McCullin a du style, ses images en ont aussi, qui fait qu’on les distingue de tous les documents impersonnels publiés dans la presse. Un style entre « obscurité et terreur », dit-il. Des photos très noires, tragiques, d’une grande charge graphique, que ce soit au Vietnam ou au Royaume-Uni. Des photos qui sont tour à tour des instantanés mouvementés pris sur le vif et des portraits.

Oui, des portraits. Il a ce talent rare de savoir arrêter l’action, de s’imposer à l’événement et de saisir des visages qui ont du sens – un combattant américain sonné au Vietnam, sa victime au visage ensanglanté, un chômeur dans le nord de l’Angleterre, un couple qui marche dans la rue, un marginal à Londres… « J’ai invité le portrait dans le format de l’information », confie McCullin. Tout est dit. Cette marque vient de loin, puisque sa première photo publiée, alors qu’il a 23 ans, montre un gang de jeunes loubards des rues de Londres, les Guvnors : ses sept modèles posent en tenue du dimanche, au premier étage d’un immeuble en ruines.

« Sas de récupération »

Un style donc, mais aussi un parcours d’une cohérence extrême. Là encore, l’exposition est exemplaire, qui s’étend sur dix grandes salles, chacune consacrée à une période dans l’œuvre de McCullin. Tout est là, condensé. Pas une image importante ne manque. On voit un photographe se transformer, en quête de nouveaux sujets mais sans changer de style.

Les premières salles sont consacrées au reporter. Puis, le visiteur emprunte une sorte de « sas de récupération » : il faut s’asseoir pour découvrir une projection de ses publications dans la presse – couvertures et doubles pages de magazine. C’est la partie à la fois essentielle mais un peu bâclée de l’exposition. Car ces publications sont juste projetées au mur, sans classement apparent, sans explications ni légendes. Dommage.

Ensuite, vous découvrez le deuxième McCullin. Tutoyant les 50 ans, il prend ses distances avec l’actualité chaude, opte pour un appareil plus lourd, un objectif plus précis. Il devient paysagiste. Son paysage, c’est celui qui s’étend devant sa ferme du Sommerset, où il est installé depuis des années. Et puis le paysage plus lointain, celui du mur d’Hadrien, qui marquait la frontière entre Angleterre et Ecosse. Enfin, le paysage des vestiges de l’Empire romain, dans le Bassin méditerranéen – par exemple, ceux de Palmyre, en Syrie, martyrisés par l’organisation Etat islamique.

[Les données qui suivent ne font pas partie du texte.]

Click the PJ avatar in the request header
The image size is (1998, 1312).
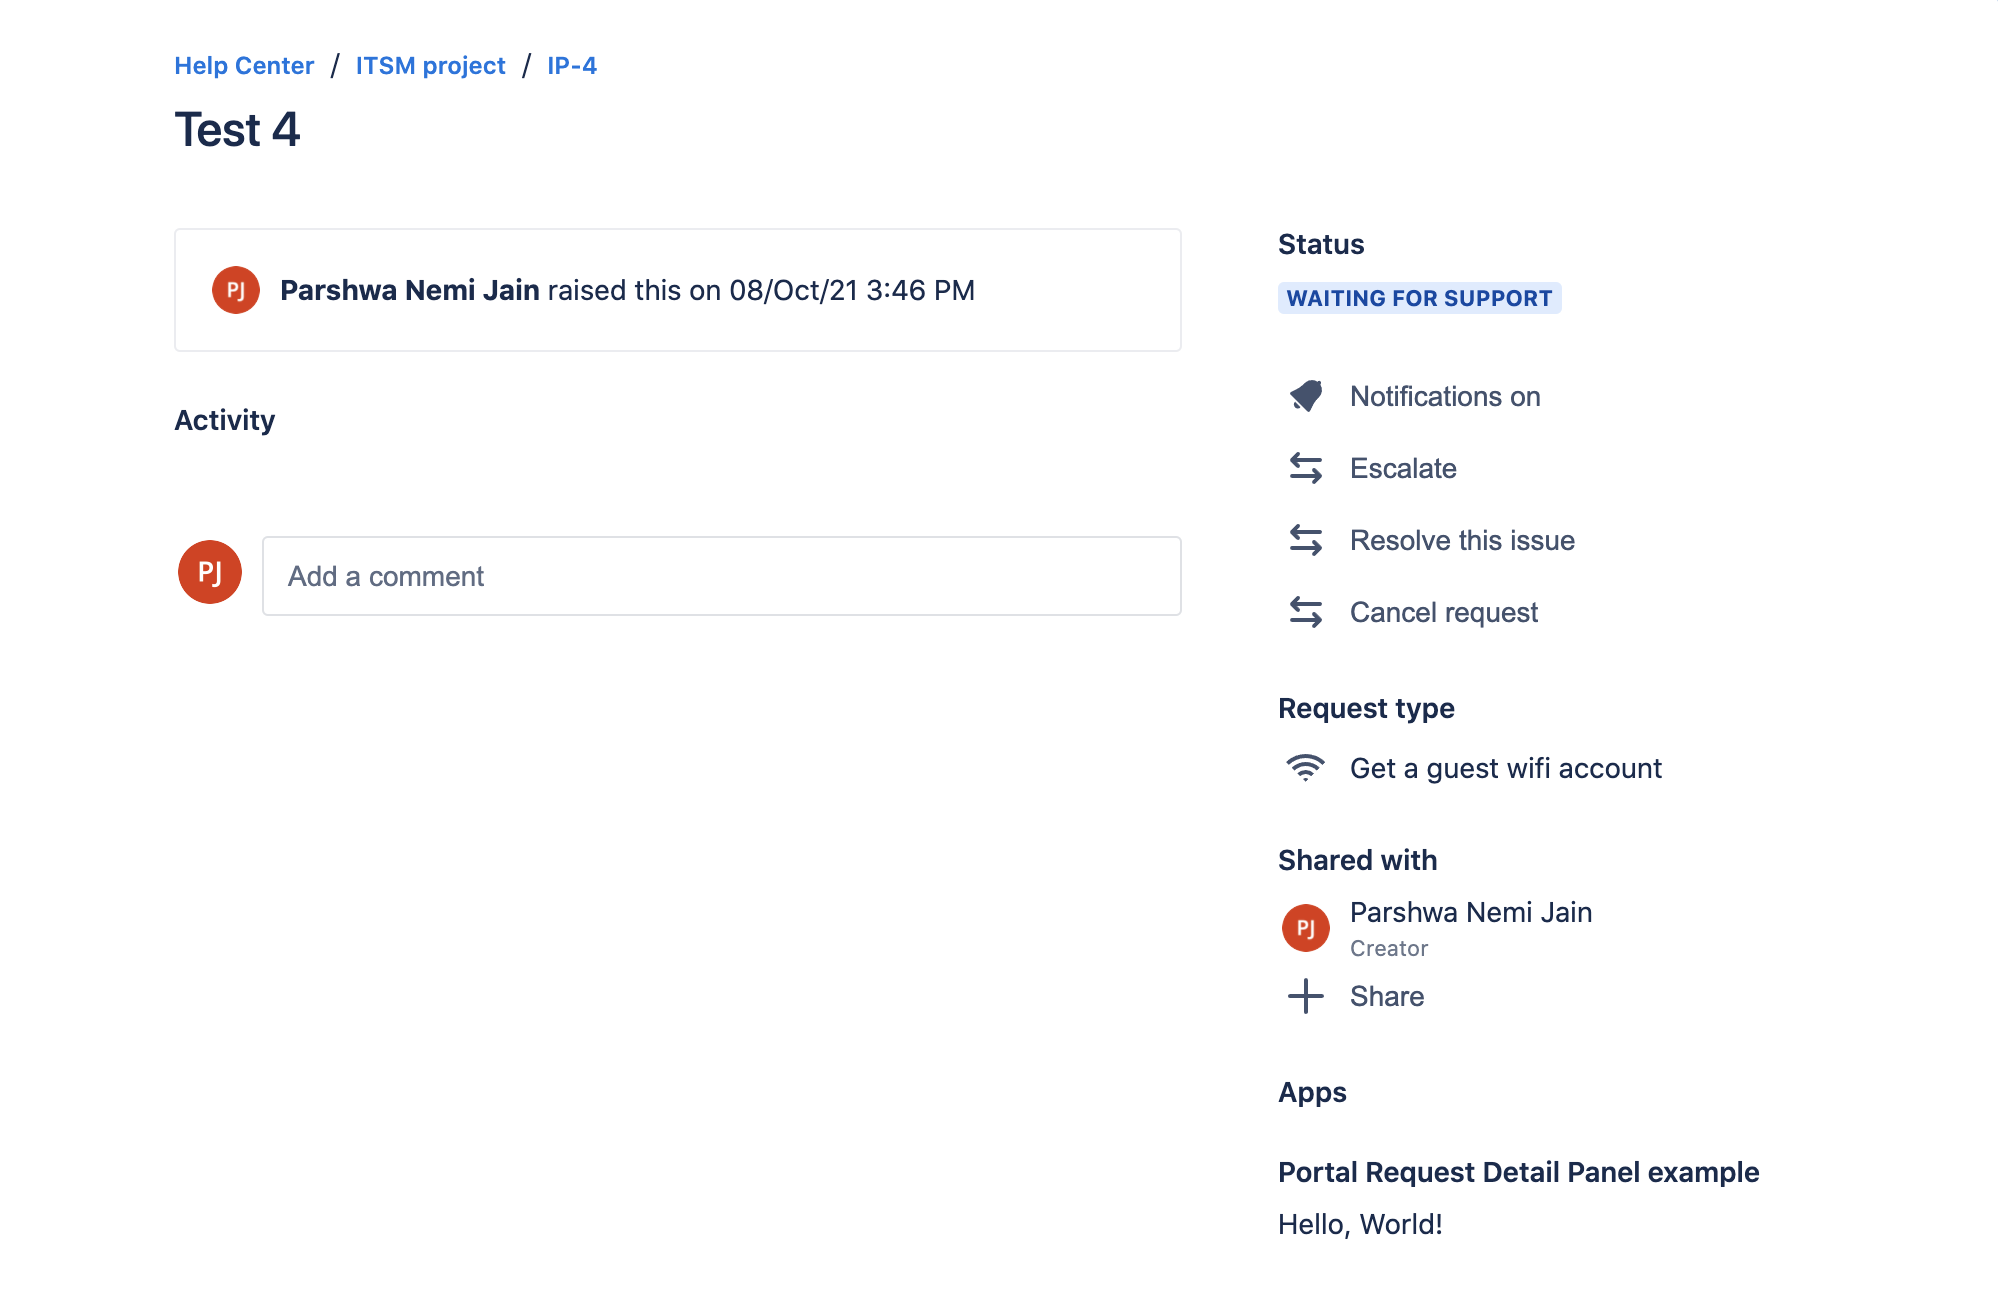pyautogui.click(x=235, y=290)
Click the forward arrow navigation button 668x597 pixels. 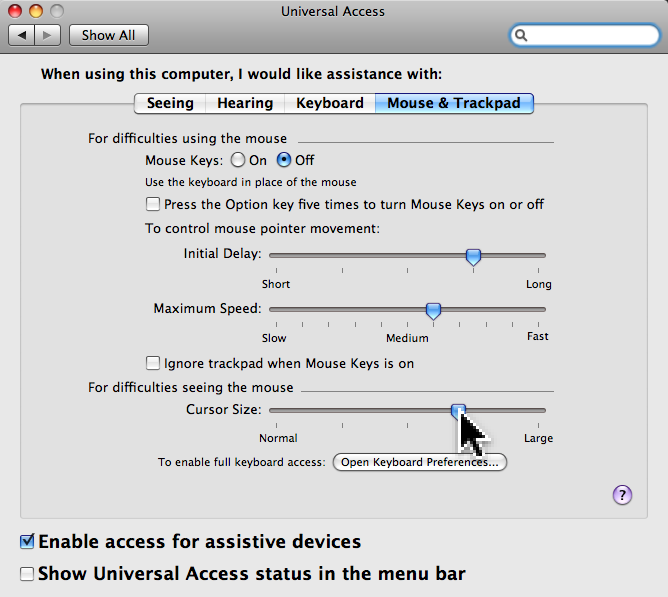click(47, 35)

Les images sont vides, mais les ciels noirs, les haies comme des tranchées, les crevasses comme des trous d’obus, les ruines encore debout, certes, mais cassées comme des gueules de combattants ; ce sont, écrit John le Carré, « des images de guerre prises en temps de paix ».

La Tate Britain nous promène dans un parcours exceptionnel de plus d’un demi-siècle, pas à pas, avec un homme, un artiste, qui change sans changer de regard sur le monde, qui ne transige pas avec la violence mais est toujours en empathie avec les perdants de l’histoire. McCullin est un moraliste. Quand nous l’avons croisé à la Tate, il avait l’œil bien vivant, pétillant d’énergie. Il semblait dire : « J’ai fait tout ça, c’est bien, mais je n’en ai pas fini. » Il n’en aura jamais fini.

« Don McCullin », Tate Britain, Millbank, Londres. Tous les jours, de 10 heures à 18 heures. Jusqu’au 6 mai. Catalogue, textes de Simon Baker et Shoair Mavlian, éd. Tate, 240 p., 170 photos, 25 £.